Manipulations and Mind Games:
The Secret Battle to Control How
We Think
By Kingsley
Dennis
Throughout
history the mechanisms of persuasion and influence have always been manipulated
by those in power as a means to maintain authority and legitimacy. In more recent
times the overall manipulation of the mass public mind has become less about
overt spectacles of fear and obedience, and more about subtle forms of media
propaganda. The manufacturing of consent1 is endemic and has
become a pervasive presence within modern societies.
Edward
Bernays,2 who has been called ‘the father of public
relations’, was a nephew of Sigmund Freud and introduced psychological and
psychoanalytical methods into modern propaganda. Bernays considered media
propaganda essential for manipulating public opinion because society, in his
regard, was composed of too many irrational elements (the people) which could
be dangerous to the efficient mechanisms of power (‘democracy’). Within the
context of our modern mass societies, propaganda has morphed into a mechanism
for not only engineering public opinion but also as a means for consolidating
social control.
Modern
programs of social influence could not exist without recent developments in
mass media. Today, it exists as a combination of expertise and knowledge from
technology; sociology; social behaviourism; psychology; communications; and
other scientific techniques. Almost every nation state has made use of a
controlled mainstream media, to various degrees, for the regulation and
influence of its citizenry.
By
way of mainstream media, a nation’s controlling authority is able to exert
psychological influence upon people’s perception of reality. This capacity
works hand-in-hand with the more physical components, such as enforcing the
legal system and national security laws (surveillance and monitoring). State
control, acting as a ‘psychological machine’, instigates specific psychological
manipulations in order to achieve desired goals within its national borders
(and often beyond).
Examples
of these psychological manipulations include the deliberate use of specific
cultural symbols and embedded signifiers that catalyse conditioned reflexes in
the populace. These triggers have included ‘Red’ and ‘Communist’ during the
US’s 1950s McCarthyism; or ‘Muslim Terrorist’ during the recent media-hyped
‘War on Terror’. Targeted reactions can thus be achieved making the populace
open to further manipulation in this state. This is a process of psychic
re-formation that works repeatedly to soften up the people through continued
and extensive exposure to particular stimuli. These are often the subconscious
symbols we live by – artificial signifiers in order to create a compliant
society.

**Some records**:
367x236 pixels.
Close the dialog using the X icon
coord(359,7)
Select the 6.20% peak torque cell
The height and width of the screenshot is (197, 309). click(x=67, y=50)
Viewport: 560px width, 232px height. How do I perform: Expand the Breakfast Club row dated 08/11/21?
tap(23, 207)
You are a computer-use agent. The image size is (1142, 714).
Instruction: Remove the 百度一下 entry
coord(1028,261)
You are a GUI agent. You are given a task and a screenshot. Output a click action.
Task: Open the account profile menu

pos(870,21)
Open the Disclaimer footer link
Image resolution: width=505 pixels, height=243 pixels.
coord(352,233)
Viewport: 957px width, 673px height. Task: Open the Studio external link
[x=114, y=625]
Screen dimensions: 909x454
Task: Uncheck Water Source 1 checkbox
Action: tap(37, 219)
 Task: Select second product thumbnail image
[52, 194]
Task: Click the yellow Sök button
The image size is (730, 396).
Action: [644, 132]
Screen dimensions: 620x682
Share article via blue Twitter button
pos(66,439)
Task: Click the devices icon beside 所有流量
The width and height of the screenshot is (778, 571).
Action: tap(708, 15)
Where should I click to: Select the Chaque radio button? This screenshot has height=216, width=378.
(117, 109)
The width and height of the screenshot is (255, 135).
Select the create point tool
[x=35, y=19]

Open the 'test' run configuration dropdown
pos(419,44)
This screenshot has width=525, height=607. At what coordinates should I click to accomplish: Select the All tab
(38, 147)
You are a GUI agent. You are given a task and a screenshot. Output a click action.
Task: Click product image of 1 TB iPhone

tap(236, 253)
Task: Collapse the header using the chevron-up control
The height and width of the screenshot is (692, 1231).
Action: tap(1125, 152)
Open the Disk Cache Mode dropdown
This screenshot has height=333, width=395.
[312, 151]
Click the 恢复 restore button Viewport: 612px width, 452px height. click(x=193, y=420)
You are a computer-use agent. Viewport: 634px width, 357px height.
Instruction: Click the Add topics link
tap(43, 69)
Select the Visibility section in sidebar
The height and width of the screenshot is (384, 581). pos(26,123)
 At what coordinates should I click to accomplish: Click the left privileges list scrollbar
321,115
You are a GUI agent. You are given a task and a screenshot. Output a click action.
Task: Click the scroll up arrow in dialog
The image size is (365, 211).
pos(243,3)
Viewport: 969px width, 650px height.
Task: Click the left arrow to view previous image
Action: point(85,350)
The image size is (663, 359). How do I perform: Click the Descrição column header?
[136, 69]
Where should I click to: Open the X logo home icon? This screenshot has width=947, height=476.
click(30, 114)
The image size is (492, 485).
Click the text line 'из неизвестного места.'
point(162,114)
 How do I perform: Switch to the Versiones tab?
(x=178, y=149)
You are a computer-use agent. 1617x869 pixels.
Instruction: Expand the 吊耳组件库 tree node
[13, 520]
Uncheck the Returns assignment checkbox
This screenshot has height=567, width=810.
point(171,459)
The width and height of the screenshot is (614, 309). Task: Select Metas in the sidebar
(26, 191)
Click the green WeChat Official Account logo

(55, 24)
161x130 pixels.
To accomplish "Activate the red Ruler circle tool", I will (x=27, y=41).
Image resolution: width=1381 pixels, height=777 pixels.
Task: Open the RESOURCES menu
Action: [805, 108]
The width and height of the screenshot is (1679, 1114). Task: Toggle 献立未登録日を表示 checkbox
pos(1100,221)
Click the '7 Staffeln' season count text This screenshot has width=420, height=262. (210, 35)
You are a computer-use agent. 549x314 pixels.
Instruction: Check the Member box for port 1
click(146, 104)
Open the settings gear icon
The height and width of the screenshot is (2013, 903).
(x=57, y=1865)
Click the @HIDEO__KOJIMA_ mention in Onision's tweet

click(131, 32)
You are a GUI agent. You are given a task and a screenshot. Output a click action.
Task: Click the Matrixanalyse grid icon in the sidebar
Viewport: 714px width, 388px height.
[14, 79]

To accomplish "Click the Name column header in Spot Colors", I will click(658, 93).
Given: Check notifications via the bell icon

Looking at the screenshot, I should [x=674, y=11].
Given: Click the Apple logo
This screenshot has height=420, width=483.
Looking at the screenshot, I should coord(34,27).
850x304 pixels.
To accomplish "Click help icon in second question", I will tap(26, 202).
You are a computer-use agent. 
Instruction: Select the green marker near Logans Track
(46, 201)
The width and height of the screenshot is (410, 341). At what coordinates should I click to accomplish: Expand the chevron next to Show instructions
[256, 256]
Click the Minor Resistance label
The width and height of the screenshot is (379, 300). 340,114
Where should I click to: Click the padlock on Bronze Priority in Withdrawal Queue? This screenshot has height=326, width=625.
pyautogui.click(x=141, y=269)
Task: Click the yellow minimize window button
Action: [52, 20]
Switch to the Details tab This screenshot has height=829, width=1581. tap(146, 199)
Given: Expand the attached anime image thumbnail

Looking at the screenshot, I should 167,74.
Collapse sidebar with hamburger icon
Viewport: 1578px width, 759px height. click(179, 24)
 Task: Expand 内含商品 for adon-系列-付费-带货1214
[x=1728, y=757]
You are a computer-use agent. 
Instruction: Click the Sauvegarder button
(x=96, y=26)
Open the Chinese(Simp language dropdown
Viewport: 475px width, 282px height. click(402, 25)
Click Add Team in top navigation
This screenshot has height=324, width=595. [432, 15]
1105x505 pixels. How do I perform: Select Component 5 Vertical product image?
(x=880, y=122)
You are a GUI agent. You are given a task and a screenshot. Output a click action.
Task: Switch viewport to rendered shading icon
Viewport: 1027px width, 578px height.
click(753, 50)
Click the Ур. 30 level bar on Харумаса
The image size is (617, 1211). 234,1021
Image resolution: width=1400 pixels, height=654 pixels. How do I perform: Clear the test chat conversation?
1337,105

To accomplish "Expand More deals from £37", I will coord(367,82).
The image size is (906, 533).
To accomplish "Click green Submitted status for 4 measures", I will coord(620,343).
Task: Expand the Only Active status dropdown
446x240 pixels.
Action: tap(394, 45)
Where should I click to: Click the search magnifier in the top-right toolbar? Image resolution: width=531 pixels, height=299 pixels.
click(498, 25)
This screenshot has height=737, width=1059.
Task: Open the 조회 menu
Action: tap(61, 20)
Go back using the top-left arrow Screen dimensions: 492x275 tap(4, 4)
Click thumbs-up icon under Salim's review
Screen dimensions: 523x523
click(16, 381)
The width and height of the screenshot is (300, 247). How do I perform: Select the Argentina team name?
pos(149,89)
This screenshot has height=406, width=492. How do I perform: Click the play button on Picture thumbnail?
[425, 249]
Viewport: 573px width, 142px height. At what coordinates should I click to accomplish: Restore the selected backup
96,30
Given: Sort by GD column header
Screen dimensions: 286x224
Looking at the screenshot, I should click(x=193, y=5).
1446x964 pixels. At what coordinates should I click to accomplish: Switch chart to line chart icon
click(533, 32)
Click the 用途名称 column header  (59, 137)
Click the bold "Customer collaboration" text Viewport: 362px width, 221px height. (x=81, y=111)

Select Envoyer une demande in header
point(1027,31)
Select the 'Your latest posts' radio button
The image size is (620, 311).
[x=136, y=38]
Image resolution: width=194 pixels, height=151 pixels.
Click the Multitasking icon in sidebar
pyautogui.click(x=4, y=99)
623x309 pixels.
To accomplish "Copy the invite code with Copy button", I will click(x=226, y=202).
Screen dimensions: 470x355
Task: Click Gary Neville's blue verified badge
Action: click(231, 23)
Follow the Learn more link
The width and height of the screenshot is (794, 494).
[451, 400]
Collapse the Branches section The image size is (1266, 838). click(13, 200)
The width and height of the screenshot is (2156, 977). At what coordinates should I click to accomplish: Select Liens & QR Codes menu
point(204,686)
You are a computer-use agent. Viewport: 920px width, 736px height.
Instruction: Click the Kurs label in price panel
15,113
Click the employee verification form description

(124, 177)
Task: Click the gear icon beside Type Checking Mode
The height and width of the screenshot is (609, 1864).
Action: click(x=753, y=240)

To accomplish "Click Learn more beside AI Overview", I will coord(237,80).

**Required work**:
A. Transcribe the passage of the essay on media propaganda, starting at "Manipulations and Mind" and ending at "within modern societies.".
B. Restate word for word the lines of the entries starting at the line that contains "The width and height of the screenshot is (410, 341)." and ending at the line that contains "[x=1728, y=757]".

**Problem solutions**:
A.
Manipulations and Mind Games:
The Secret Battle to Control How
We Think
By Kingsley
Dennis
Throughout
history the mechanisms of persuasion and influence have always been manipulated
by those in power as a means to maintain authority and legitimacy. In more recent
times the overall manipulation of the mass public mind has become less about
overt spectacles of fear and obedience, and more about subtle forms of media
propaganda. The manufacturing of consent1 is endemic and has
become a pervasive presence within modern societies.

B.
The width and height of the screenshot is (410, 341). At what coordinates should I click to accomplish: Expand the chevron next to Show instructions
[256, 256]
Click the Minor Resistance label
The width and height of the screenshot is (379, 300). 340,114
Where should I click to: Click the padlock on Bronze Priority in Withdrawal Queue? This screenshot has height=326, width=625.
pyautogui.click(x=141, y=269)
Task: Click the yellow minimize window button
Action: [52, 20]
Switch to the Details tab This screenshot has height=829, width=1581. tap(146, 199)
Given: Expand the attached anime image thumbnail

Looking at the screenshot, I should 167,74.
Collapse sidebar with hamburger icon
Viewport: 1578px width, 759px height. click(179, 24)
 Task: Expand 内含商品 for adon-系列-付费-带货1214
[x=1728, y=757]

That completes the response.